Однако это отношение психоанализа с условиями возможности всякого знания в области гуманитарных наук имеет также и другое следствие. Дело втом, что психоанализ не может развертываться как чистое умозрительное познание или общая теория человека. Он не способен охватить все поле представления, устремиться за его пределы, указать в нем самое главное, оставаясь при этом эмпирической наукой, построенной на основе тщательных наблюдений; это проникновение может произойти лишь внутри некоей практики, в которую вовлечено не только знание о человеке, но сам человек — человек вместе с той Смертью, которая вершится в его страданиях, с тем Желанием, которое потеряло свой объект, и тем языком, с которым и сквозь который безмолвно сорасчленяется Закон. Таким образом, всякое аналитическое знание неразрывно связано с практикой, с узким каналом отношений между двумя индивидами, один из которых слушает язык другого, освобождая этим его желание от потерянного им объекта (объясняя ему, что он потерян) и избавляя его от неотступного соседства смерти (объясняя ему, что и он когда-нибудь умрет). Именно поэтому для психоанализа нет ничего более чуждого, чем общая теория человека или антропология.
Подобно тому как психоанализ размещается в плоскости бессознательного (то есть того критического одушевления, которое изнутри волнует всю область наук о человеке), этнология помещается в плоскости историчности (того постоянного колебания, которое обрушивает на гуманитарные науки критику со стороны их собственной истории). Безусловно, что установить фундаментальную связь этнологии с историчностью очень трудно, поскольку она обычно является познанием народов, лишенных истории; во всяком случае, она изучает в культурах (и в силу последовательного выбора, и в силу недостатка документов) скорее структурные инварианты, нежели последовательность событий. Она приостанавливает ту длинную «хронологическую» цепь речи, посредством которой мы стремимся изнутри осмыслить нашу культуру, дабы вместо этого выявить ее синхронные корреляции с другими формами культуры. И однако этнология возможна лишь в некоей определенной ситуации, в таких совершенно особых обстоятельствах, в которые вовлечены одновременно и наша собственная историчность, и историчность всех, кто может стать объектами этнологии (причем, конечно, вполне возможно построить также и этнологию нашего общества). Фактически возможность этнологии принадлежит собственной истории нашей культуры или, точнее, фундаментальной соотносимости этой истории со всякой историей, что позволяет ей установить связь с другими культурами в плоскости чистой теории.

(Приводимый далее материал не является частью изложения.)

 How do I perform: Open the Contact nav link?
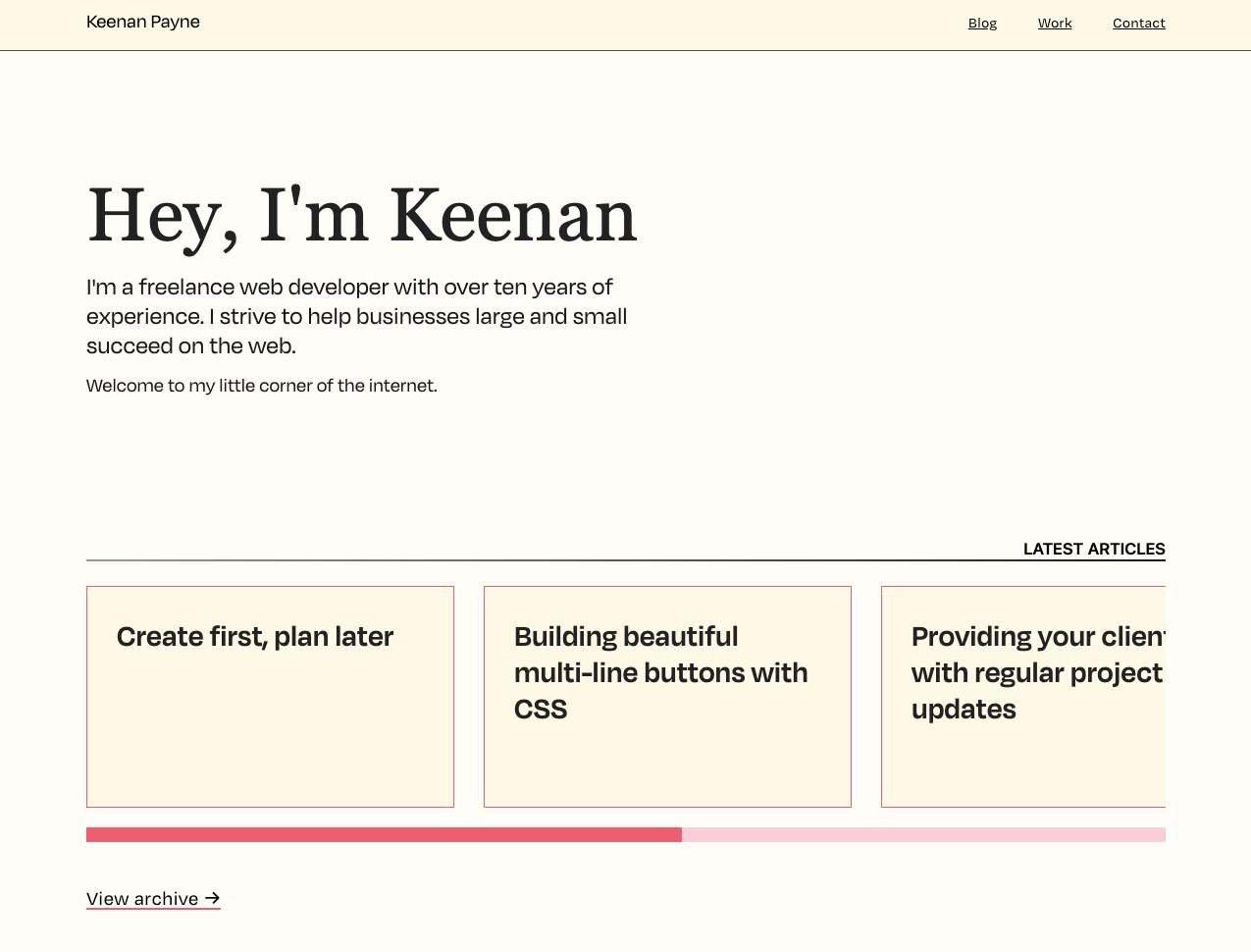tap(1138, 23)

Западный разумзанимает некое особое положение, которое сложилось исторически, и обосновывает его возможное отношение ко всем другим обществам даже к тому, в котором он исторически возник. Это не значит, конечно, что для этнологии неизбежна колонизаторская позиция: ведь ни гипноз, ни отчуждение больного в фантазматической личности врача не являются фундаментом психоанализа, однако подобно тому, как психоанализ может развертываться лишь в спокойной напряженности весьма особого отношения, которое требует переноса, подобно этому и этнология приобретает свои собственные измерения лишь при историческом господстве (всегда сдерживаемом, но всегда реальном) европейского мышления и отношений, в которые оно вступает с другими культурами и самим собой.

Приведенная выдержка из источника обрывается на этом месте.